Work to complete:
1. List each item that the Diamond Jubilee post names as part of the three-hour special of non-news on the morning TV.
2. Reproduce word for word the passage of the Diamond Jubilee post between "Royal Bladder Infection, and" and "to the Chinese.", inclusive.

Given text:
==============================

"Indeed, a minimum of life, an unchaining from all coarser desires, an independence in the middle of all kinds of outer nuisance; a bit of Cynicism, perhaps a bit of ‘tub’."
Friedrich Nietzsche

5 Jun 2012

Royal Bladder Infection, and other Diamond Jubilee banality



Hard to ignore the fact that today our monarch celebrates 60 years on the throne. And from the massive press and media coverage, it would seem as though the entire nation is forgetting, for one glorious, self-indulgent, weekend of madness, that the nation is financially and morally bankrupt, and that the last remnants of the British Empire disappeared in 1997 when Hong Kong was returned to the Chinese.

But perhaps that explains this outpouring of sentimentality and Dunkirk spirit. As neither a royalist or a republican, why should I deny anyone else the right to a bit of jubilee therapy – or come to that, Olympic torch treatment – to help ward of the worst ravages of the recession. Have your street party; line the streets to ogle heroic torch bearers; shed a tear or two along with the media hungry celebrities and hysterical TV reporters – you won’t get another excuse for a decade or so.

What ticked me off, was turning on my TV screen this morning to watch the news, and being confronted with the prospect of a three hour special of non-news: highlights of last night’s Jubilee concert; a woman mopping the steps of St Paul’s Cathedral in preparation for the special service (by-the-way, what happened to the Occupy protest?); descriptions of the medals on the uniforms of the police officers; interviews with the folk who turned up early to jostle with each other for a prime vantage point; reading out vacuous text messages, and, as is typical when they can't find any 'real' news, TV reporters and newspaper correspondents interviewing each other in a state of frenzied arousal.

==============================

Supplied records:

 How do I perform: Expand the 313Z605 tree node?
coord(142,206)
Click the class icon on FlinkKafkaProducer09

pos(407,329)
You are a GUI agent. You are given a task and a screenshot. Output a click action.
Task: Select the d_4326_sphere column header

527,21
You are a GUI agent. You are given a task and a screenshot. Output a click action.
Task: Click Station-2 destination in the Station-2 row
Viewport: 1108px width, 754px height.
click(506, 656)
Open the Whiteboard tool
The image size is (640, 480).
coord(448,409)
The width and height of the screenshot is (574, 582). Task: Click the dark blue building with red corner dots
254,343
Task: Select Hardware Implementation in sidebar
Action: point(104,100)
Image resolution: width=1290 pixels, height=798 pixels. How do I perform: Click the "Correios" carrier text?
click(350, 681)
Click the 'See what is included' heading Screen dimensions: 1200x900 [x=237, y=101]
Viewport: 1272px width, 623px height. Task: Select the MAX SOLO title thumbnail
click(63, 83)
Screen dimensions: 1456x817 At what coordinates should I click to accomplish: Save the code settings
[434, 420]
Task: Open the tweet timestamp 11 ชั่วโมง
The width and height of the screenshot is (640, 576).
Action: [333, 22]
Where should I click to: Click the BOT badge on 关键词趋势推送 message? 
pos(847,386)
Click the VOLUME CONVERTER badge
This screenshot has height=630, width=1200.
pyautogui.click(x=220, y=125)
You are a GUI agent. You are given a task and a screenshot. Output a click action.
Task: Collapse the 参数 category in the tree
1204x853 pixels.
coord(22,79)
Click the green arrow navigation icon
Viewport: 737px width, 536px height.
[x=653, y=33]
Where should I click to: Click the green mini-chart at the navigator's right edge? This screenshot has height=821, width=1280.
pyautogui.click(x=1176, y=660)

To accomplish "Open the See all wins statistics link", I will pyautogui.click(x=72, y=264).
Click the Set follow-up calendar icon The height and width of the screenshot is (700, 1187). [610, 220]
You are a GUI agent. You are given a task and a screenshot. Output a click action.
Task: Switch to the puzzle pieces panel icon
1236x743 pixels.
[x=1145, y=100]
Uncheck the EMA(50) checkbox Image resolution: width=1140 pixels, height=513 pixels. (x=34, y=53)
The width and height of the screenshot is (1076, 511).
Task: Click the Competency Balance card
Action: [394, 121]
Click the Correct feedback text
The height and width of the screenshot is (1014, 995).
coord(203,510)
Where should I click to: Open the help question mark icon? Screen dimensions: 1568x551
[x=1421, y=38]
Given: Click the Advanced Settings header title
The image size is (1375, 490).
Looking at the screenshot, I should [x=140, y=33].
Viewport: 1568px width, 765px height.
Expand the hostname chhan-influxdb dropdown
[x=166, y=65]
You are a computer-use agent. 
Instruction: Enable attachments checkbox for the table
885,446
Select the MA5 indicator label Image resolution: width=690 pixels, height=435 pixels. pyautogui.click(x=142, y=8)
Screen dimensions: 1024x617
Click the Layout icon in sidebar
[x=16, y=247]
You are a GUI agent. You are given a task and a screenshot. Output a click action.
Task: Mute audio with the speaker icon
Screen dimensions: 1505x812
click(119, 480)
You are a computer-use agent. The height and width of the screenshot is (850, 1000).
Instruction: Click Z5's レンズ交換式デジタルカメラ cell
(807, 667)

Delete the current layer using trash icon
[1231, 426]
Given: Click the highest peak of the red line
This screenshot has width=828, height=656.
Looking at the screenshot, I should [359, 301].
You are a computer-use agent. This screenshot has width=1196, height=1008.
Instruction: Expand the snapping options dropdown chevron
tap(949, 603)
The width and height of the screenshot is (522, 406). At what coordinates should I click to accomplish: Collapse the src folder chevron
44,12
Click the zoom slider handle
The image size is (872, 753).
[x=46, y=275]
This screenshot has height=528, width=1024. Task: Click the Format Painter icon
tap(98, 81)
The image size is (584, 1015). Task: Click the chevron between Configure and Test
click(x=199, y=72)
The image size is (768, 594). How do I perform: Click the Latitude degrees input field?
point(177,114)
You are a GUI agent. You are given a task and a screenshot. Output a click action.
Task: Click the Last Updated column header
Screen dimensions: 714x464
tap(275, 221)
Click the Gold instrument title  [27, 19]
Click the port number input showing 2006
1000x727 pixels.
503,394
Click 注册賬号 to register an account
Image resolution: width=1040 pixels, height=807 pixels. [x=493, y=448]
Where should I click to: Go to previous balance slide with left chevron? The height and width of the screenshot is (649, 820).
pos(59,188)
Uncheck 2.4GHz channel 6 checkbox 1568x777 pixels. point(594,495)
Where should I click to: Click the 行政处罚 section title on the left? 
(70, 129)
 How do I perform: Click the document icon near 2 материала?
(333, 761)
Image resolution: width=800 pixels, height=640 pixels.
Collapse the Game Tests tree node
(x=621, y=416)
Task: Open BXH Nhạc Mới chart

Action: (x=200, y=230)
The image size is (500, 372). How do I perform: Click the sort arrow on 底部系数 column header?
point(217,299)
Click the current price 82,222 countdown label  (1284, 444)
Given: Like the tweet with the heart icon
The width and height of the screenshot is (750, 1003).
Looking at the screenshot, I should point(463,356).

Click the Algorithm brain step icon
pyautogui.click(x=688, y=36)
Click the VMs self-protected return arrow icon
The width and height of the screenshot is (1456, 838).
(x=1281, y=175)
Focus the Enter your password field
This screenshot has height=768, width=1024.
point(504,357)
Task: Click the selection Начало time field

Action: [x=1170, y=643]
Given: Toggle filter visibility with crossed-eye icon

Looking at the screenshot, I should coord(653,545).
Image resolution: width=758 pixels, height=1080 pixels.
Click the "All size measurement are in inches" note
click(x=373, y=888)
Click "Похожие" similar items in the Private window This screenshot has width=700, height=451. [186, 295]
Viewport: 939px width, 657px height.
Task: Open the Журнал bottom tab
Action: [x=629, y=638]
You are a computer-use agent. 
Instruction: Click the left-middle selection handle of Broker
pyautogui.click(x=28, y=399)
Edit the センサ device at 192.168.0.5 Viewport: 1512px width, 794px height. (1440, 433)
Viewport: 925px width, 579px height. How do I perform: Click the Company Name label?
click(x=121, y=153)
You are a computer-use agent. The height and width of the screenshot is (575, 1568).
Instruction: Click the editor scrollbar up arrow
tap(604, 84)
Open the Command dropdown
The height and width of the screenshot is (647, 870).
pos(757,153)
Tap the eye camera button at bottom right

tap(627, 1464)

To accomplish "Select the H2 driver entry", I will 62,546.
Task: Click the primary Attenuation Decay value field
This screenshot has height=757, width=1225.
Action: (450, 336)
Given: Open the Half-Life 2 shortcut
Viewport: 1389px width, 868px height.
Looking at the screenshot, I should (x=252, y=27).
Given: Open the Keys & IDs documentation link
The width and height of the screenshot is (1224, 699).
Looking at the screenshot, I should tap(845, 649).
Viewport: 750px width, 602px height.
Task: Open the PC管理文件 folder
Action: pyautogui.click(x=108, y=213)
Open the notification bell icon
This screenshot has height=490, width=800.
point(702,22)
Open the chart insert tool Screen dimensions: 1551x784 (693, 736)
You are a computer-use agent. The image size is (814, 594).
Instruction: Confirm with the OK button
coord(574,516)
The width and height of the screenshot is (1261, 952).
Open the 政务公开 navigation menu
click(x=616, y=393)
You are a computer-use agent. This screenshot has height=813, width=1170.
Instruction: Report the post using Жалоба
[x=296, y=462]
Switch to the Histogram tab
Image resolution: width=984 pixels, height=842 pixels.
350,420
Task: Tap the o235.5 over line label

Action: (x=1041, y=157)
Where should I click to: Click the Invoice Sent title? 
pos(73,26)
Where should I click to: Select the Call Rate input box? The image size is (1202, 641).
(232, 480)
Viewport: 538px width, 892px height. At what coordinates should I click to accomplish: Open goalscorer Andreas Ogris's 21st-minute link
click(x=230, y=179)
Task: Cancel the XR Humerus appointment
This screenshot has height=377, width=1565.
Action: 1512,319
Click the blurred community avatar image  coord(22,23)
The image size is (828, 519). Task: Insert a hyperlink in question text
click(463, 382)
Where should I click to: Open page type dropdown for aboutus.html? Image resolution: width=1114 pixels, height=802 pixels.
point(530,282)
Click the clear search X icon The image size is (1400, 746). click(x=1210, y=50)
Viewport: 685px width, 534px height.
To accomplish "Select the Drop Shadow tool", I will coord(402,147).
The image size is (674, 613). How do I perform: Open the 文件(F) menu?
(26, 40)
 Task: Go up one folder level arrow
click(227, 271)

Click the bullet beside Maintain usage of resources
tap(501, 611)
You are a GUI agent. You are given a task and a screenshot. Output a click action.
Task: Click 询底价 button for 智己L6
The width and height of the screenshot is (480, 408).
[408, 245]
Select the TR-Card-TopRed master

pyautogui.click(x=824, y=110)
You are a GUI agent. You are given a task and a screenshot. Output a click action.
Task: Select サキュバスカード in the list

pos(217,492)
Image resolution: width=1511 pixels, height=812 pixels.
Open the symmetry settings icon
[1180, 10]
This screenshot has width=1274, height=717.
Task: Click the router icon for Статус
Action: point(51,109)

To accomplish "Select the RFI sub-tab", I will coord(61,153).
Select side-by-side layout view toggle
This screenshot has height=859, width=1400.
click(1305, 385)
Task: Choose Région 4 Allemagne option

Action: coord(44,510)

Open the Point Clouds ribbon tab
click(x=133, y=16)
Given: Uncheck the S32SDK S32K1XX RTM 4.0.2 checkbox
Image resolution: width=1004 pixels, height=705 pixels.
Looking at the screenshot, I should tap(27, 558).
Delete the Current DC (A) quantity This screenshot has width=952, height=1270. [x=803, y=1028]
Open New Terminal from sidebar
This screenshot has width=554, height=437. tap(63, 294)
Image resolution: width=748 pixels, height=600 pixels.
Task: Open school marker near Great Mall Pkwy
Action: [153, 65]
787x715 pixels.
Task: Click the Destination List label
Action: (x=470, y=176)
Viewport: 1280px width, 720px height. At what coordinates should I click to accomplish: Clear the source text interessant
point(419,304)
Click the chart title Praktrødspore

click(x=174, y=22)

==============================

Answer list:
1.
- Highlights of last night's Jubilee concert
- A woman mopping the steps of St Paul's Cathedral in preparation for the special service
- Descriptions of the medals on the uniforms of the police officers
- Interviews with the folk who turned up early to jostle with each other for a prime vantage point
- Reading out vacuous text messages
- TV reporters and newspaper correspondents interviewing each other

2.
Royal Bladder Infection, and other Diamond Jubilee banality



Hard to ignore the fact that today our monarch celebrates 60 years on the throne. And from the massive press and media coverage, it would seem as though the entire nation is forgetting, for one glorious, self-indulgent, weekend of madness, that the nation is financially and morally bankrupt, and that the last remnants of the British Empire disappeared in 1997 when Hong Kong was returned to the Chinese.